2018 was a drama queen. She went up and down, up and down, and up (?; one trading day left). We got our 20% correction; volatility came roaring back; and after a long period of slim pickings, the orchard seems ripe with opportunity.
At the end of 2018, my top 10 holdings, after cash (18%), are as follows:
- BRKB (13%)
- FB (9.2%)
- FRFHF (5.2%)
- OAK (5.0%)
- WFC (4.7%)
- TCEHY (4.7%)
- CHTR (3.9%)
- MCK (3.8%)
- MKL (3.7%)
- JEF (3.6%)
The numbers in parenthesis denote the percent of portfolio. Collectively, they constitute nearly 3/4 of my current portfolio.
Four of the top ten holdings (bold) are new positions for me. Let me run through what my current “position” on the top six (4%+) of these holdings is.
I will write up the other four some other time.
I expect BRK, FFH, OAK to thrive in a downturn. Sure, they will go down with the stock market, for sure, but they will emerge stronger at the other end.
I believe the IV is somewhere near $250, about 20% higher than current prices. Given their large cash hoard, relatively defensive posture, and flexible buyback policy, I like Berkshire as a top weighting going into 2019, with whatever traps or opportunities it brings.
Berkshire started the year at around $200, swung +/- $15-20 over the year to end up roughly where it started.
I added 25% to my already large position, at around $190/share, earlier in the year.
This is a new one for me. Facebook has been absolutely hammered this year. Despite its increased CapEx, FB remains an insanely profitable company with a significant growth runway. It trades at an average (market) multiple, despite being an above average company in terms of growth and return on capital.
My relationship with FB is complicated. Personally, I stopped using the app sometime in Feb-March 2017. I haven’t felt the urge to reactivate. But perhaps I will in 2019, just to see if it has made progress on facilitating a less combative/superficial environment.
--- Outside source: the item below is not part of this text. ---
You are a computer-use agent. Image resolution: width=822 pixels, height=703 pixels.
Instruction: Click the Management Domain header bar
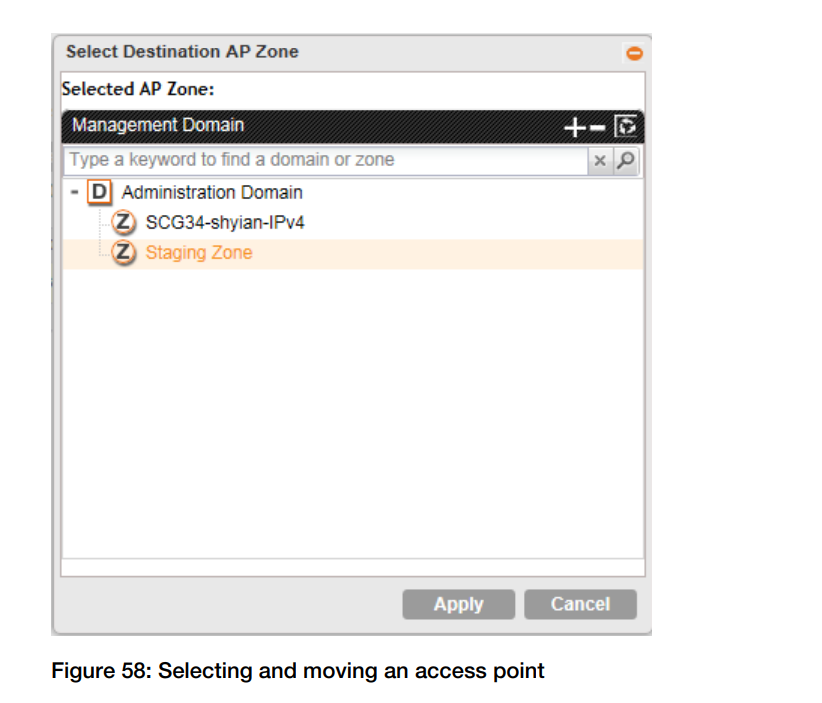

FB started the year in the mid-$180s, dropped to $160s, when I started writing some puts, only to blast off to $220, before collapsing to the $120s in December. I started buying perhaps too early; my effective buy price is around $160, although that might shift since I’ve been exploiting the volatility to sell puts and calls to back into my final position size.
FRFHF started the year in the low $500s and dropped to $485, when I promptly added about 15% to my position. I saw it rise to $580 in mid-June, patting myself on my back for being a genius, only to be humbled as the stock fell to $420s in December.
The BVPS as of 9/2018 was $421. At current prices, the stock trades nearly at book value. Prem Watsa has said that he think the stock is worth a lot more than book value. I haven’t added in the recent downturn. Nevertheless, Fairfax plays an interesting role in my portfolio. It offers exposure to Africa and India. It has a reasonable cash position, and would survive (thrive?) in a downturn.
When I last looked at OAK, I believed it to be worth north of $50. Oaktree spent most of the year in a rather tight range between $40-$45. I took to writing some puts when it approached $40, but didn’t meaningfully add or subtract my position.
OAK needs bad stuff to happen to sow seeds. It is in the aftermath of market crashes that it flowers. This year, finally, there is increased volatility. As interest rates rise, weak companies will succumb to increased debt payments. In their ruins, Oaktree will find value. Right now, I just enjoy the fat 7% dividend. In 2018 alone, I collected over $2k in distributions.
Wells Fargo, along with many other financials, got slammed in the last quarter of the year. I added 50% to my position, and have several puts out. I think Wells is worth about $60. Along with FB, this is probably my best “safe” idea.
Tencent is a new “big” position for me. I started buying slowly around $48, and scaled into my final position near $35, for an average cost around $40. At one point, the stock had been cut nearly into half its 52-week high near $60. It has recovered somewhat in the last few weeks.
Tencent is a dominant company in a geography (China) that the rest of my portfolio has (had?) very little direct exposure to. I believe that over reasonably long time frames, Tencent ought to return a respectable double-digit compounded return.